Pellegrino: l’alternativa economica che piace alla Juventus
Come rivela Gianluigi Longari di Sportitalia, la Juventus continua a sondare Mateo Pellegrino del Parma per il proprio reparto offensivo. La soluzione rappresenta un’alternativa low cost rispetto ai nomi più blasonati sondati nelle scorse settimane, da Lewandowski a Balogun fino a Sorloth. L’interesse dei bianconeri verso il centravanti argentino non è casuale: nasce dalla necessità di intervenire con tempestività dopo una campagna estiva fallimentare.
Le problematiche che hanno colpito l’attacco torinese sono molteplici e concrete. La stagione sottotono di Jonathan David e Lois Openda, entrambi arrivati nell’estate 2025 da Lille e Lipsia, ha deluso le aspettative. Il mancato rinnovo di Dusan Vlahovic ha ulteriormente complicato lo scenario. Agli infortuni di Milik si aggiungono valutazioni sbagliate nella costruzione del reparto. La dirigenza ha dovuto correre ai ripari con urgenza.

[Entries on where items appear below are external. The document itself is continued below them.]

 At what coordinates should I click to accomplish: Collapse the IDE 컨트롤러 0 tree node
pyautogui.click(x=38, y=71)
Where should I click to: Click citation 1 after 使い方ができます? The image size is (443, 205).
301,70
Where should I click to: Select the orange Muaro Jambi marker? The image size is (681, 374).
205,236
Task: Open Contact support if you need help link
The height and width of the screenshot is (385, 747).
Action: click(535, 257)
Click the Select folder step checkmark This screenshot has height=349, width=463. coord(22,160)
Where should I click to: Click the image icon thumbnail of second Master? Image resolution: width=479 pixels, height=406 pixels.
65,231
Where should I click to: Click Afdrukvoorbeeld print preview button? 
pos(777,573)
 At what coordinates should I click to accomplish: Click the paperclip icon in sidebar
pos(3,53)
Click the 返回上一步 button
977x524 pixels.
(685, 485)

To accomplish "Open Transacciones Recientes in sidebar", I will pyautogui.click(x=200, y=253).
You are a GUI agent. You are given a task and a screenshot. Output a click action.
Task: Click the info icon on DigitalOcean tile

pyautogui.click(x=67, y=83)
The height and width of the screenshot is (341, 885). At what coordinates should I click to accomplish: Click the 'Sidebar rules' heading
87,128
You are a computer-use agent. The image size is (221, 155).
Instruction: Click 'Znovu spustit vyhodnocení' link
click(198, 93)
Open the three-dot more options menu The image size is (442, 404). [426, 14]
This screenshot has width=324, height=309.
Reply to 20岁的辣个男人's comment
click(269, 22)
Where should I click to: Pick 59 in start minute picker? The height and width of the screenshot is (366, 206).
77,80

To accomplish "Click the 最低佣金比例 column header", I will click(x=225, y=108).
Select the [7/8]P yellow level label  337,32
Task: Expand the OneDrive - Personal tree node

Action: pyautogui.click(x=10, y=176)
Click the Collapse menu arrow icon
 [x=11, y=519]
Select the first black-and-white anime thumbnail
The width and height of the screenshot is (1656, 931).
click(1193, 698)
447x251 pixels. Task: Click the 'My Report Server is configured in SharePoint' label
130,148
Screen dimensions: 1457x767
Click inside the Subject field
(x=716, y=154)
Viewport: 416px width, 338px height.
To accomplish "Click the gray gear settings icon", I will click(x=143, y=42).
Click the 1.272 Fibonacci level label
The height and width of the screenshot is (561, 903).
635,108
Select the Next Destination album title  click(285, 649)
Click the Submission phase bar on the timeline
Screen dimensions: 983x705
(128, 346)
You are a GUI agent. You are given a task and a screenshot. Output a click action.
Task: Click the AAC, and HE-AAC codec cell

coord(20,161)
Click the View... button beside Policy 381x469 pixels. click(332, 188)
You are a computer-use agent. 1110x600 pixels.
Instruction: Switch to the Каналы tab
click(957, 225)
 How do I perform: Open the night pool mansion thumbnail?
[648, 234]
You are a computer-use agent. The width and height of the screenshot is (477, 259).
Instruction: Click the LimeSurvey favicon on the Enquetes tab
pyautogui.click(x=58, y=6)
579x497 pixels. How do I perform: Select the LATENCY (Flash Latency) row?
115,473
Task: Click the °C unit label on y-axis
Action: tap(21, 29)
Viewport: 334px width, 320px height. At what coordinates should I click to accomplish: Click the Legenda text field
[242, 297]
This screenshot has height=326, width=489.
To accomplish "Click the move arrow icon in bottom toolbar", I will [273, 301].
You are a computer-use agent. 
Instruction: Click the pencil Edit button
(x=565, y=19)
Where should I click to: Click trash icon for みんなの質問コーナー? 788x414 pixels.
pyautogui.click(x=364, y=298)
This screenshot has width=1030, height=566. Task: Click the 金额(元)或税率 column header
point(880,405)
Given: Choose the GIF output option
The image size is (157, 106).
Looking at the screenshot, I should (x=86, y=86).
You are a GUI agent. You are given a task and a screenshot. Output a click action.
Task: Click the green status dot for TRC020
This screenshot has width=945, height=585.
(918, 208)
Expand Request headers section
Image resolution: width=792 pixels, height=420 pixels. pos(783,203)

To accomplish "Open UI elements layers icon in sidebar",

Parma: Pellegrino solo con formula definitiva
Giovanni Carnevali e Frederic Massara hanno scandagliato il mercato con criteri diversi. Alcuni nomi richiedevano investimenti importanti, altri erano già stati assegnati a club rivali. Pellegrino offre un profilo intermedio: giovane talento con margini di crescita, disponibile a condizioni economicamente sostenibili per le casse juventine. Il Parma, però, pone una condizione precisa: il trasferimento avverrà solo a titolo definitivo, senza spazi per formule temporanee.
Questa rigidità del club emiliano rispecchia la volontà di non indebolire il proprio organico in una stagione competitiva. Pellegrino rappresenta un asset importante nello scacchiere tattico di Carlos Cuesta e non può essere ceduto in prestito. La Juventus dovrà quindi valutare se investire in un acquisto permanente oppure proseguire la ricerca di alternative che contemplino la possibilità di una soluzione temporanea con diritto di riscatto.
La società bianconera deve scegliere tra due strade: accelerare per Pellegrino con un’operazione definitiva oppure attendere sviluppi su Randal Kolo Muani, il quale potrebbe fare ritorno a Torino dopo l’esperienza tra gennaio e luglio 2025.